### WORK ORDER
An exact copy is required of every line from the one with "Given: Click the" through the end of the data below, and the pictures must stay out of it.

Screenshot grounding data:
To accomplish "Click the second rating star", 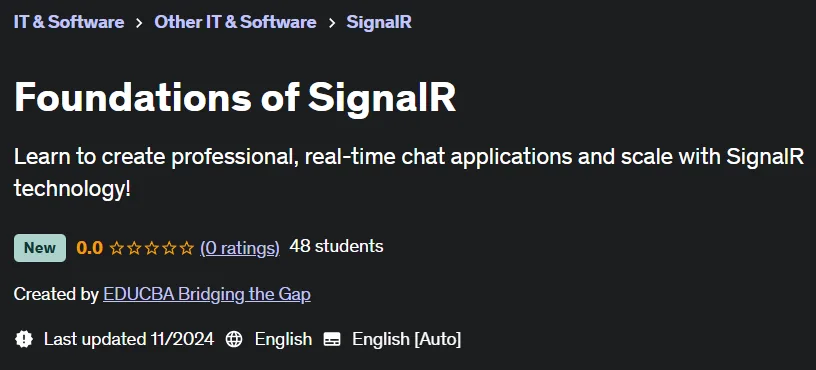I will [x=134, y=248].
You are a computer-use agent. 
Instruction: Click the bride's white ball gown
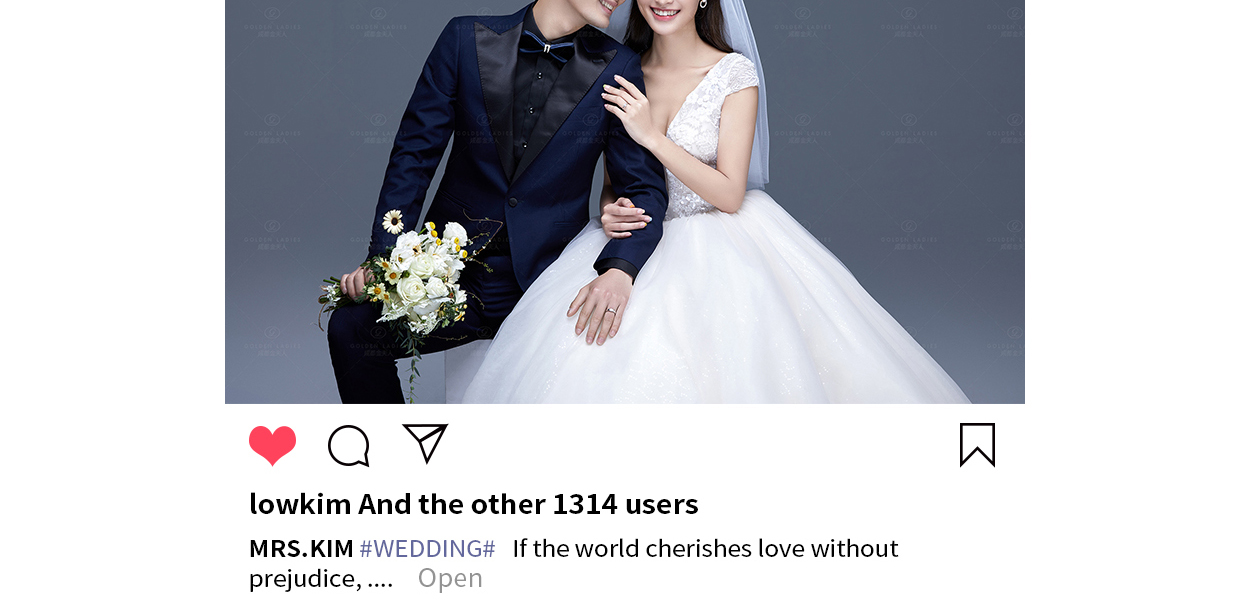click(720, 310)
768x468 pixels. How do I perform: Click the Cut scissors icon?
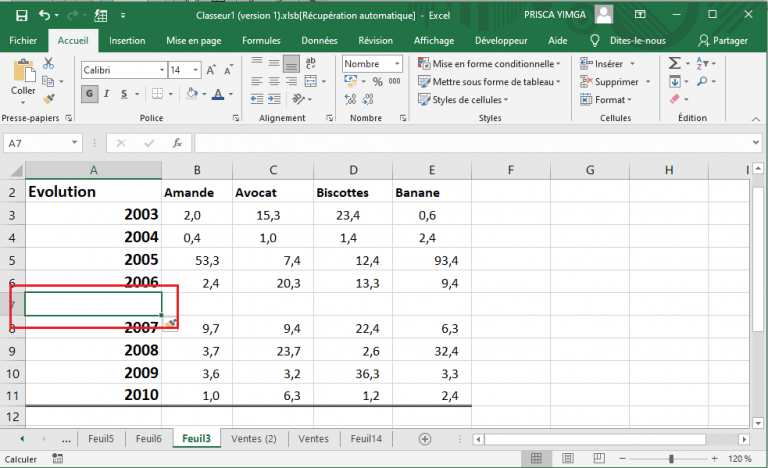click(x=48, y=64)
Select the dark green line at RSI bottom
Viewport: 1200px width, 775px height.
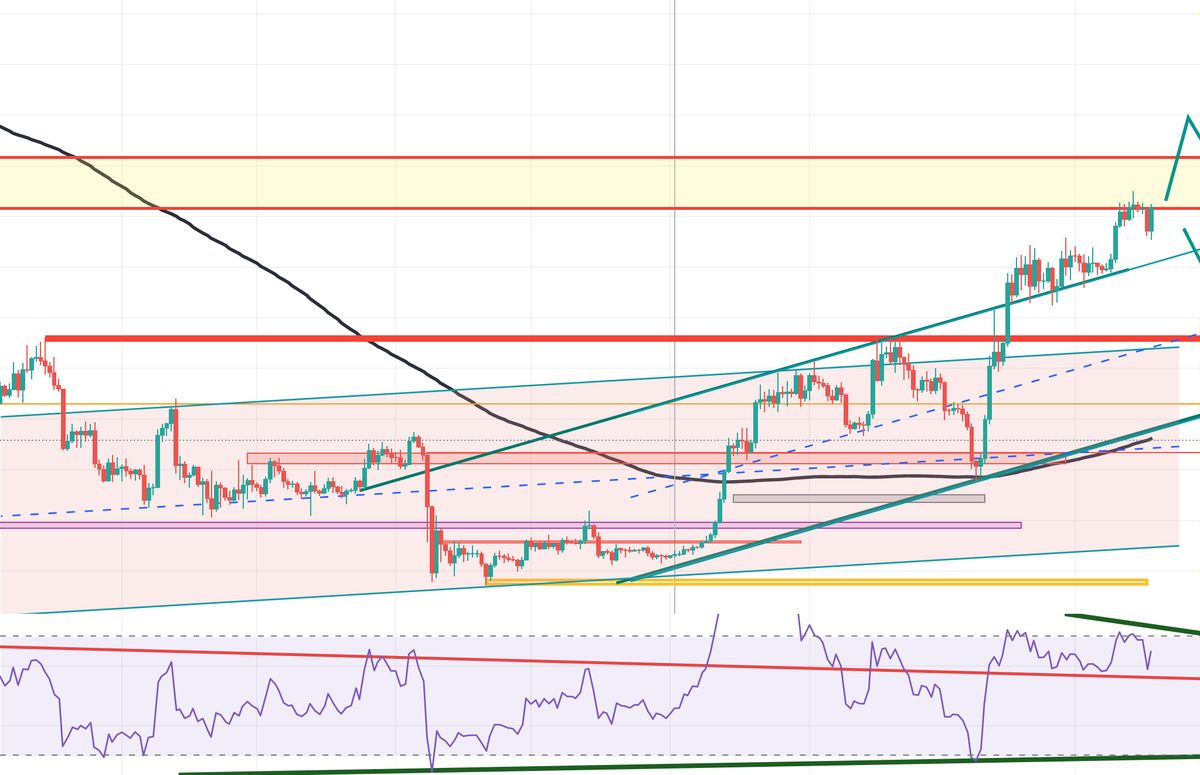[x=600, y=766]
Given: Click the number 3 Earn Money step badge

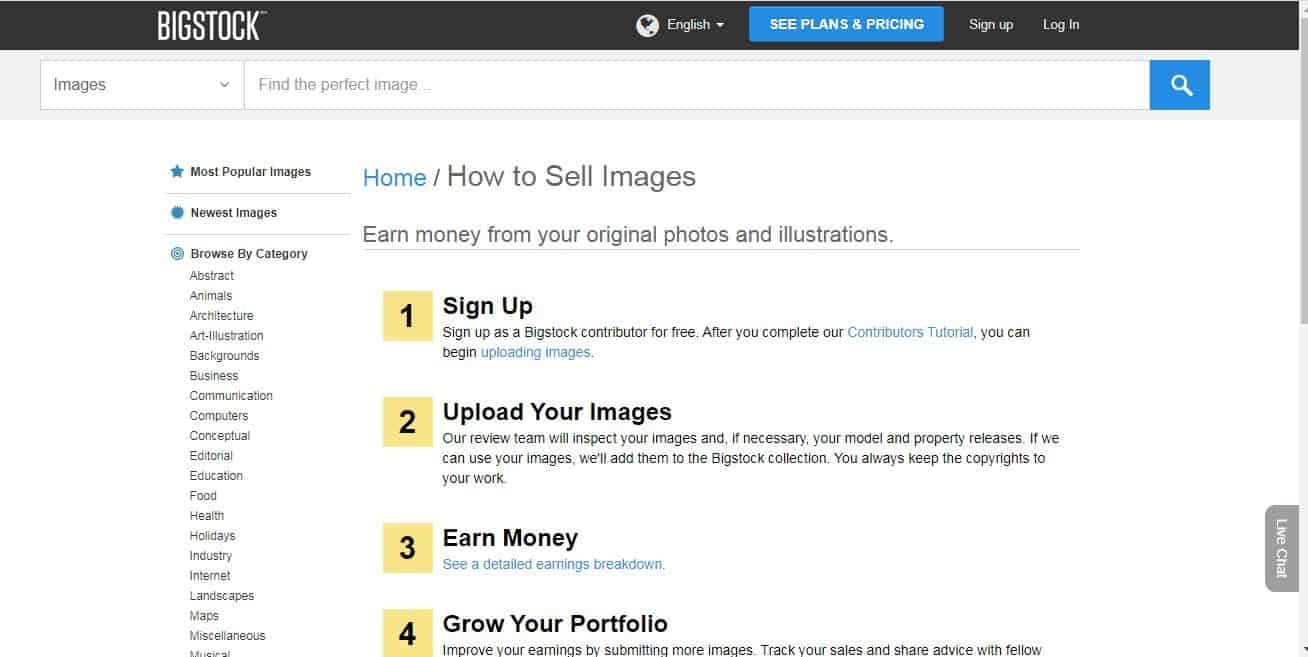Looking at the screenshot, I should (x=407, y=548).
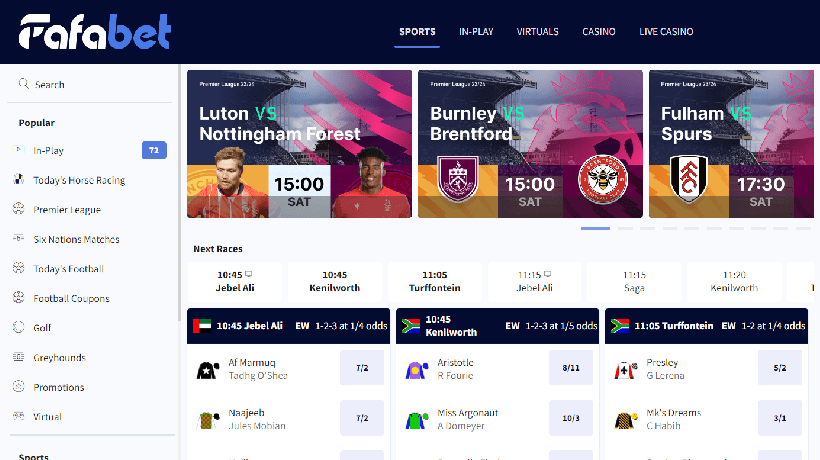Open Six Nations Matches link
820x460 pixels.
[x=76, y=239]
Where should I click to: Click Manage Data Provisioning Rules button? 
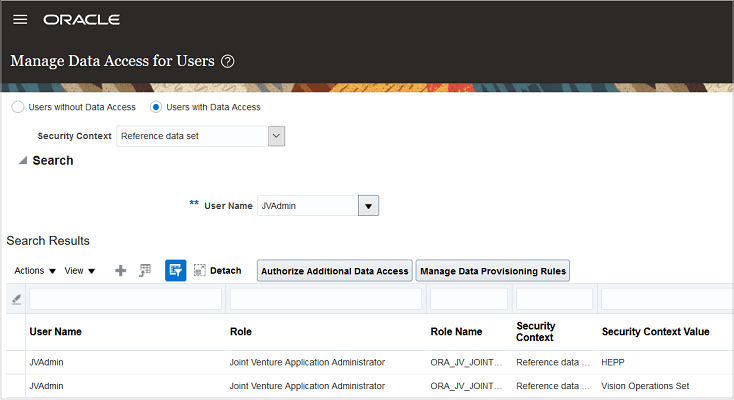[x=493, y=271]
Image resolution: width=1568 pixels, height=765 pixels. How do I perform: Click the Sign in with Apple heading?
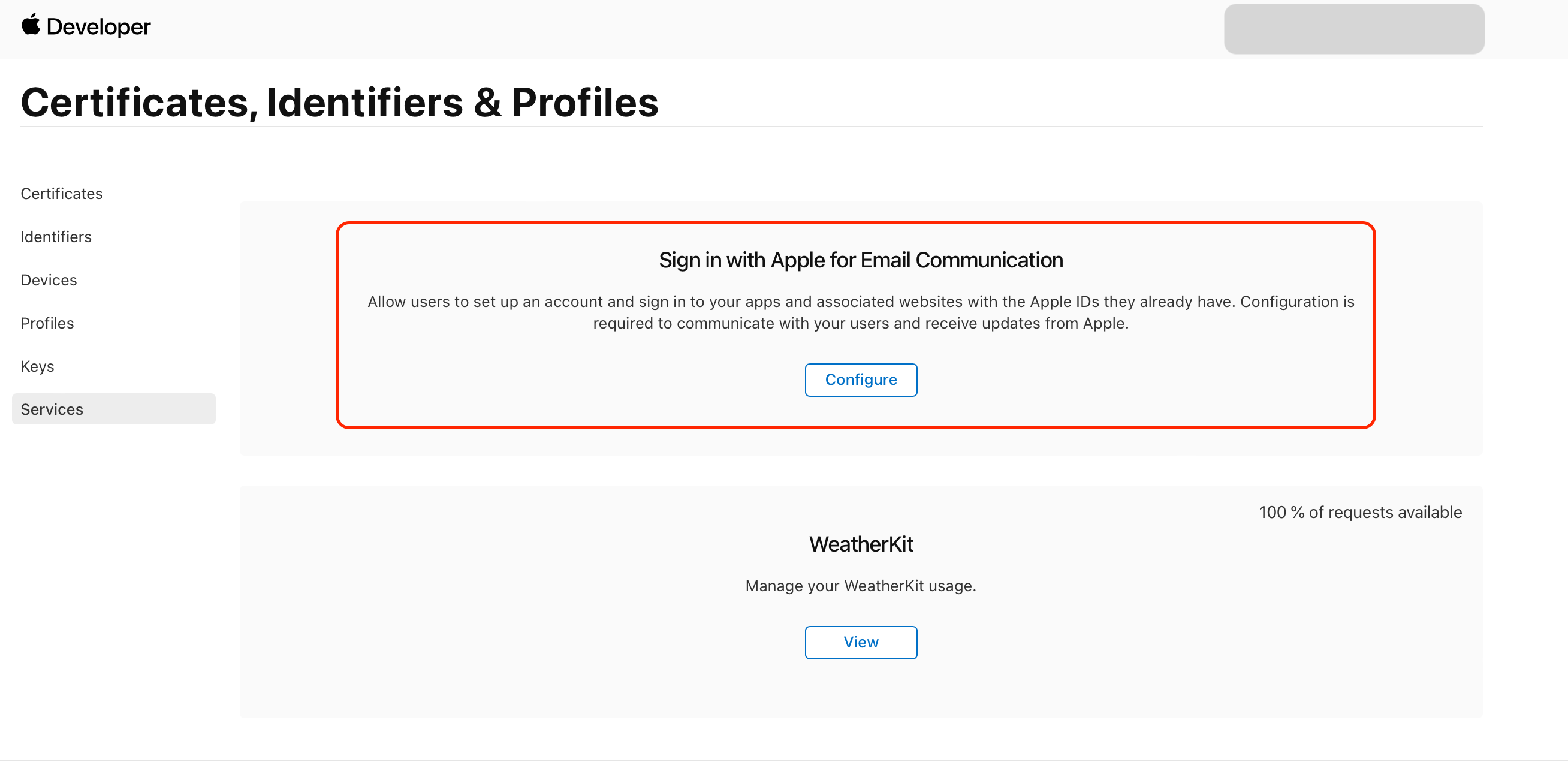[861, 260]
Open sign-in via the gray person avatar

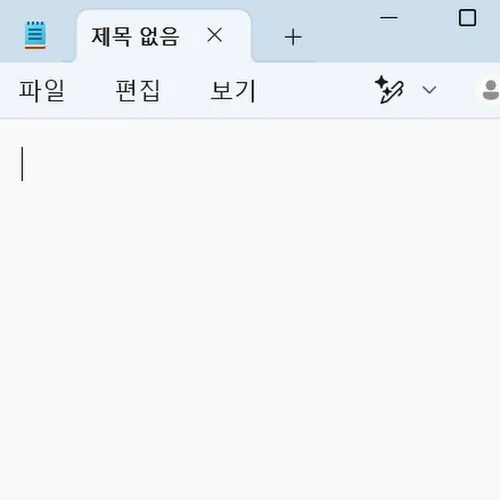click(490, 90)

### SOLUTION TO THIS PROBLEM
Given: Click the number 3 Earn Money step badge

Looking at the screenshot, I should (x=407, y=548).
Open Six Nations Matches link
820x460 pixels.
[x=76, y=239]
Where should I click to: Click Manage Data Provisioning Rules button? 
[x=493, y=271]
Image resolution: width=1568 pixels, height=765 pixels. How do I perform: Click the Sign in with Apple heading?
[861, 260]
Open sign-in via the gray person avatar

click(490, 90)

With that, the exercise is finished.